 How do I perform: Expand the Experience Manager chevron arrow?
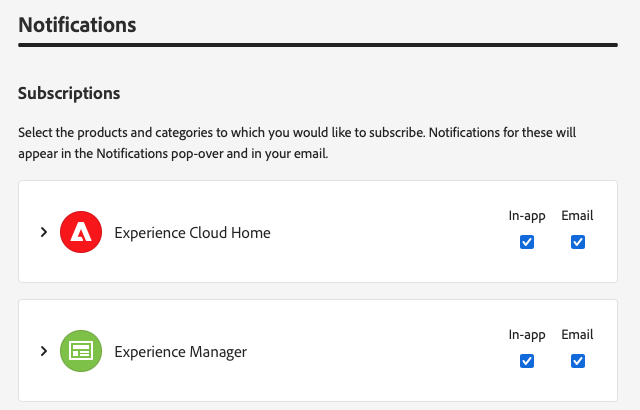43,351
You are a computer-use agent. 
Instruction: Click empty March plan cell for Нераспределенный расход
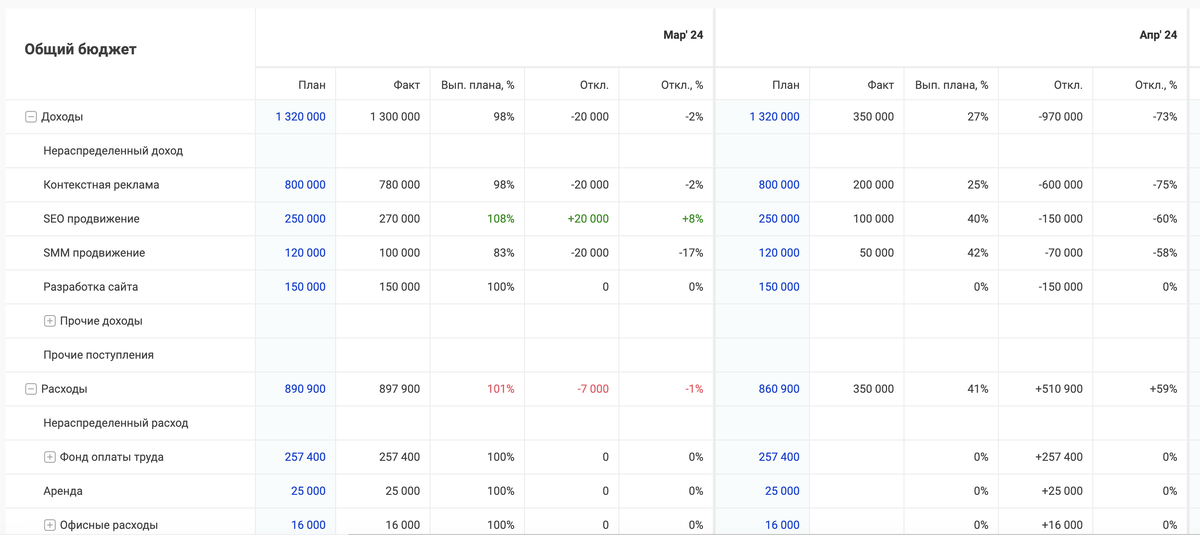pyautogui.click(x=295, y=423)
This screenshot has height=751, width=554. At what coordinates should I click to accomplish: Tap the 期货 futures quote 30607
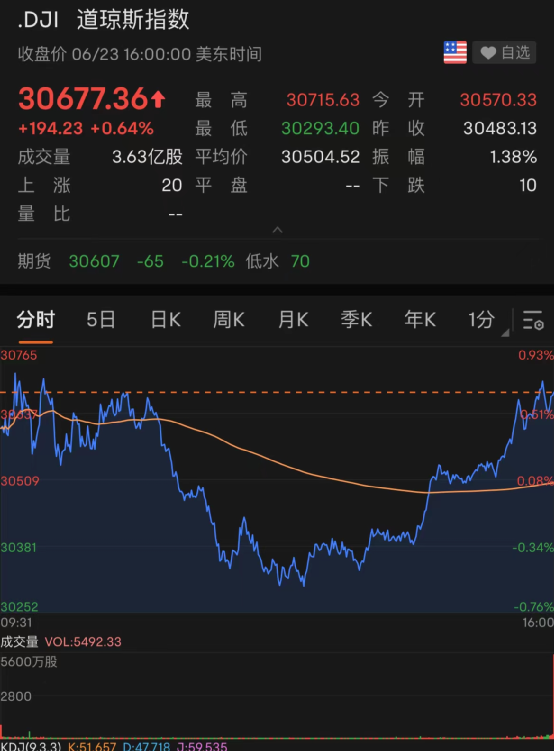94,262

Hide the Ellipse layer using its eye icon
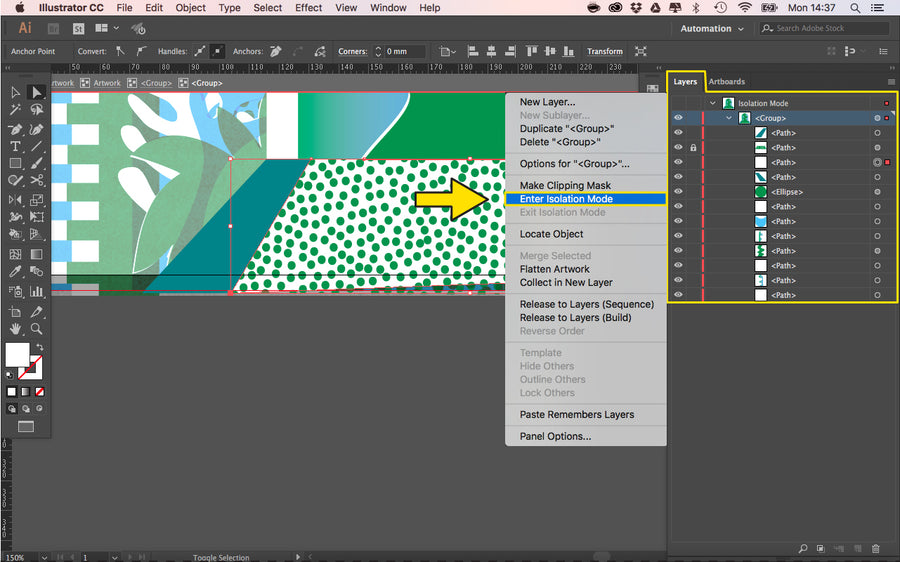(x=678, y=192)
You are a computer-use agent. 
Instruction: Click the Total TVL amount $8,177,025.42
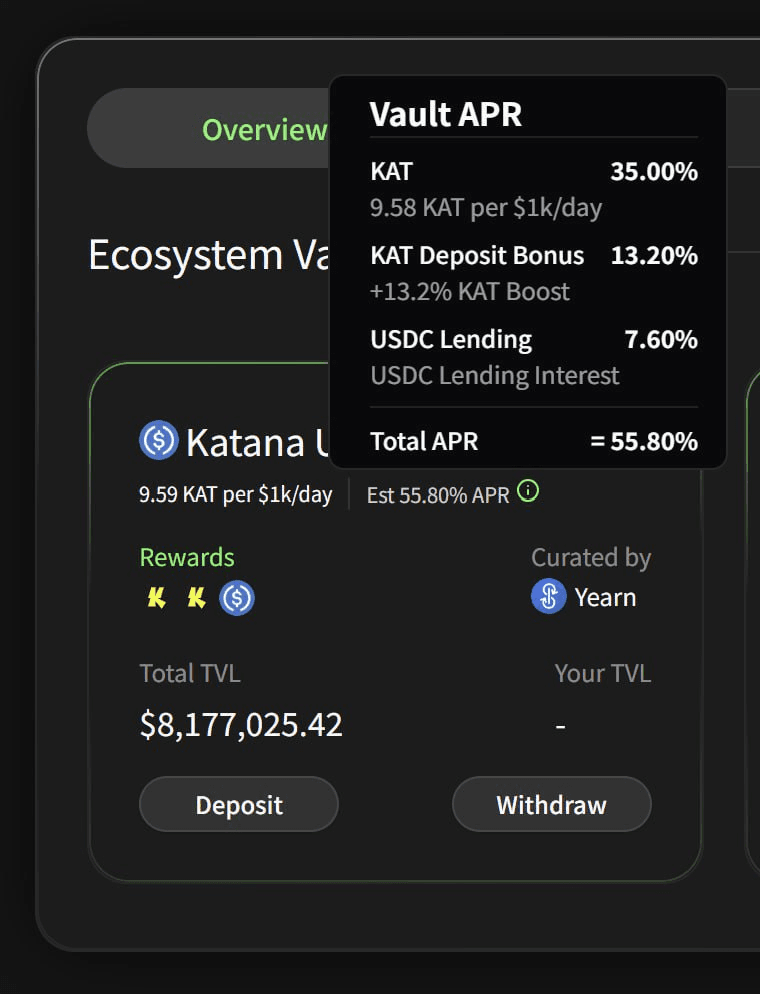241,725
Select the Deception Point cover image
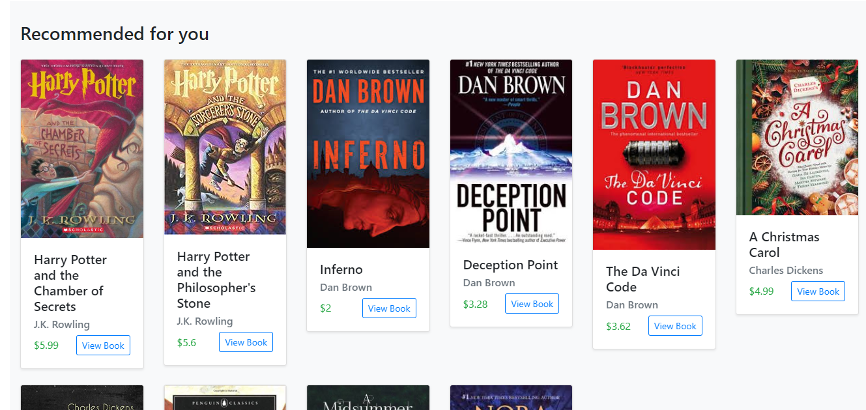Image resolution: width=866 pixels, height=410 pixels. point(511,151)
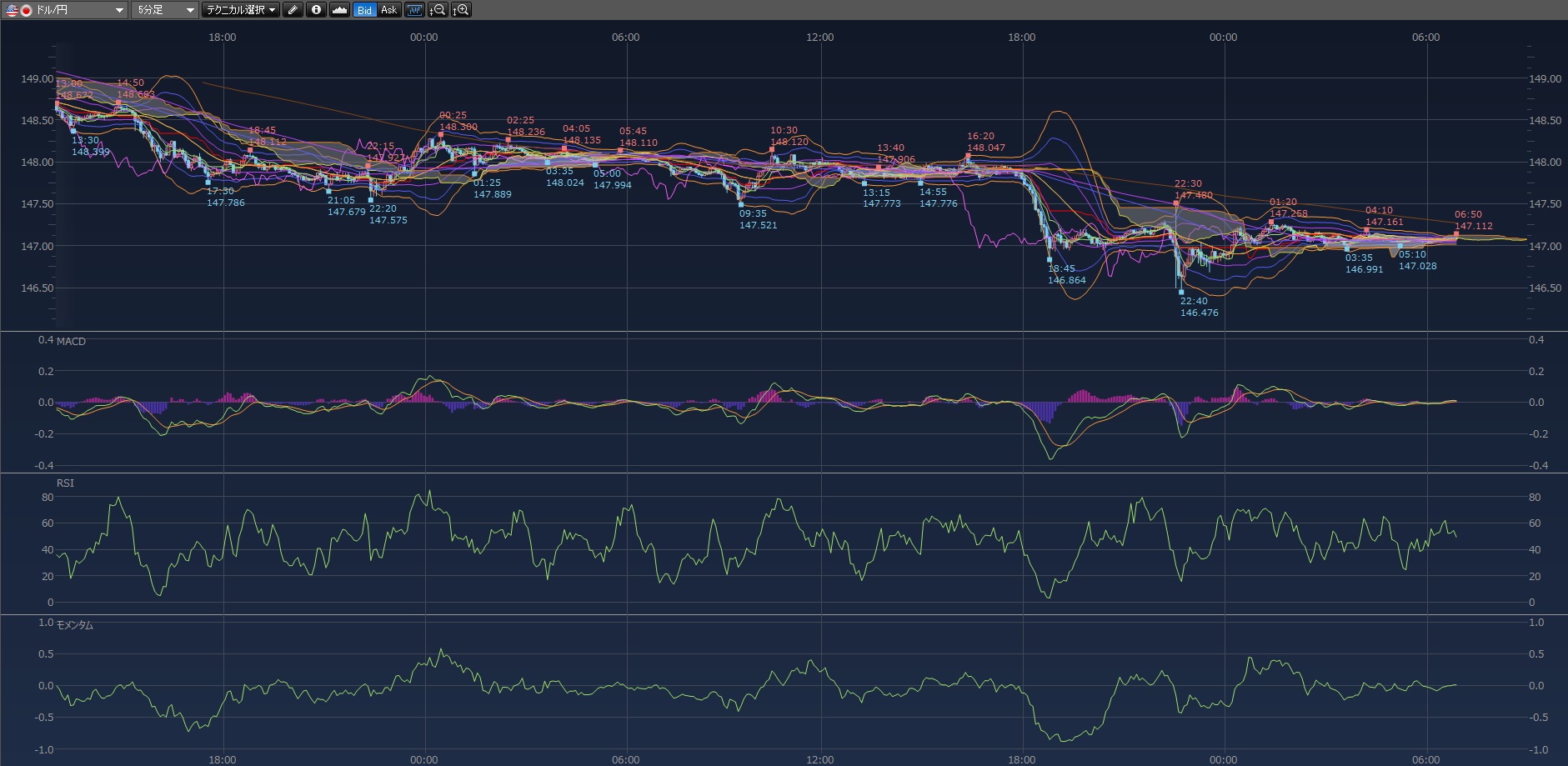
Task: Click the MACD panel label
Action: click(71, 342)
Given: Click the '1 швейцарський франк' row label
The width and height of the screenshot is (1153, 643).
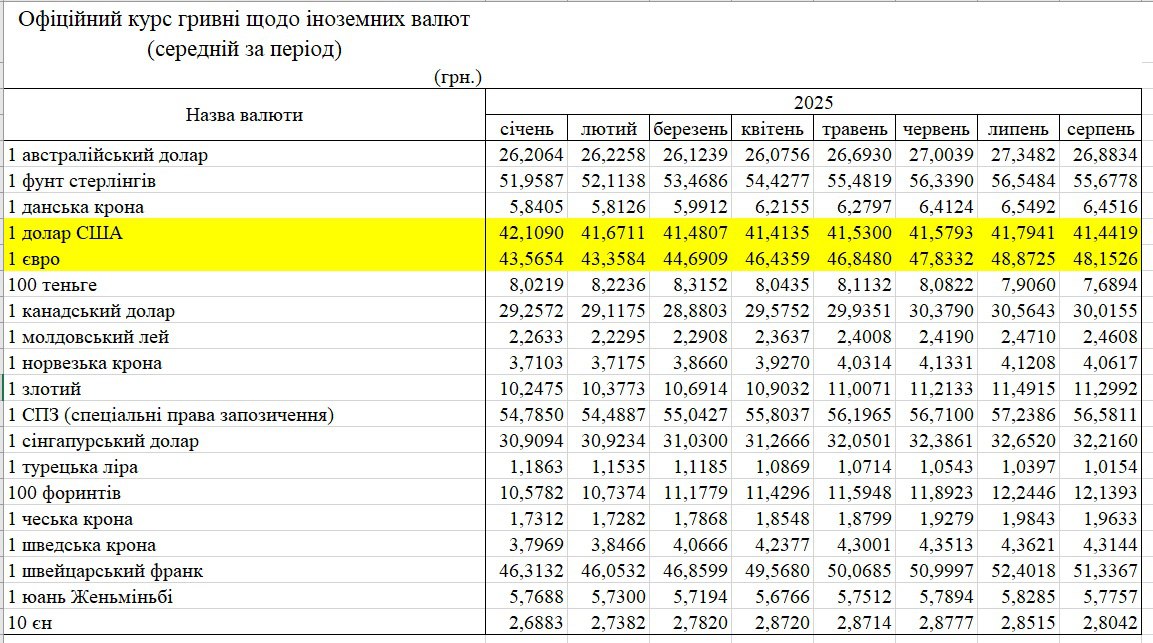Looking at the screenshot, I should pyautogui.click(x=105, y=571).
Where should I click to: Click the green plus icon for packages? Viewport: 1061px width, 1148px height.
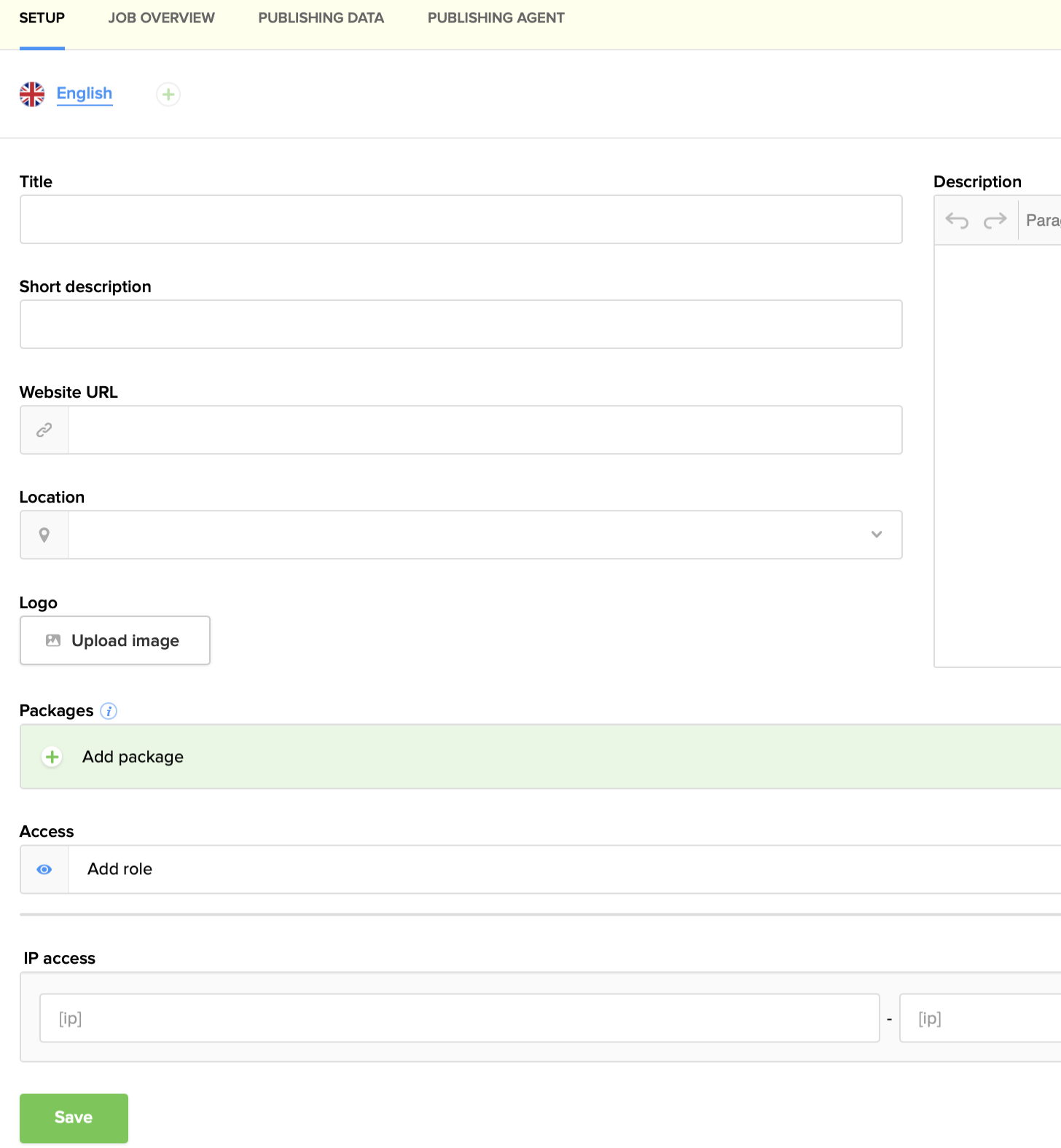[x=52, y=757]
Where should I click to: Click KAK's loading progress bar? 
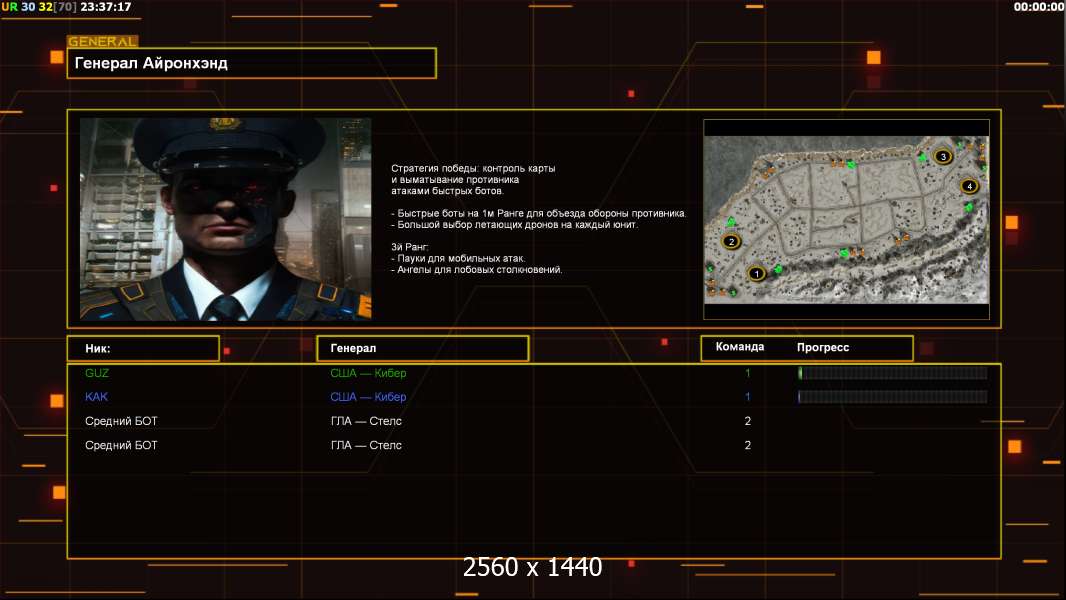pyautogui.click(x=893, y=397)
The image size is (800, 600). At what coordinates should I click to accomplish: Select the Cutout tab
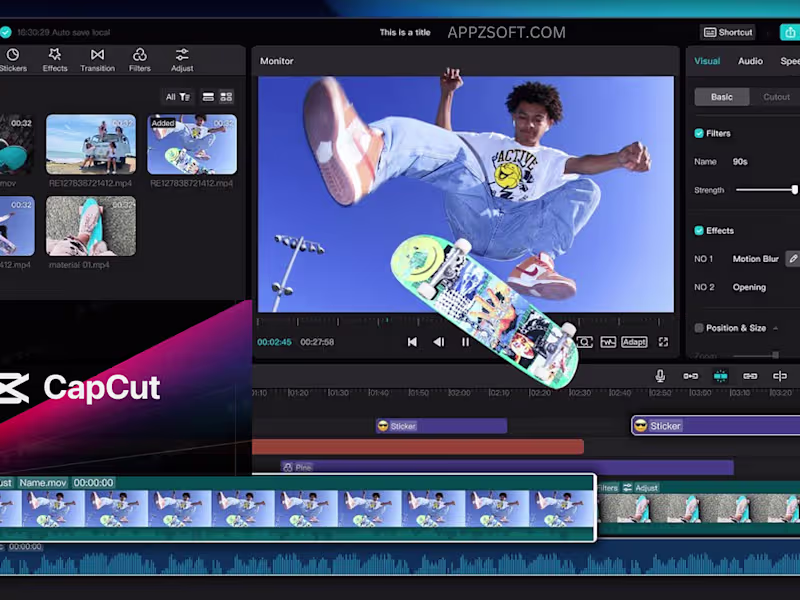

■ ■ ■ ■ ■ ■ ■

EXERCISE REQUIREMENTS:
Where a record above contains a picture, leave the picture out and transcribe everything else exactly.

RESULT OF THIS TASK:
 How do I perform: Expand the Experience Manager chevron arrow?
43,351
You are a computer-use agent. 
Instruction: Click empty March plan cell for Нераспределенный расход
pyautogui.click(x=295, y=423)
This screenshot has height=751, width=554. At what coordinates should I click to accomplish: Tap the 期货 futures quote 30607
94,262

Hide the Ellipse layer using its eye icon
(x=678, y=192)
You are a computer-use agent. 
Instruction: Click the Total TVL amount $8,177,025.42
241,725
Select the Deception Point cover image
Image resolution: width=866 pixels, height=410 pixels. point(511,151)
Task: Click the MACD panel label
Action: click(71, 342)
Given: Click the '1 швейцарський франк' row label
The width and height of the screenshot is (1153, 643).
Looking at the screenshot, I should pyautogui.click(x=105, y=571).
Where should I click to: Click the green plus icon for packages? Viewport: 1061px width, 1148px height.
[x=52, y=757]
Where should I click to: Click KAK's loading progress bar? 
pyautogui.click(x=893, y=397)
The image size is (800, 600). At what coordinates should I click to accomplish: Select the Cutout tab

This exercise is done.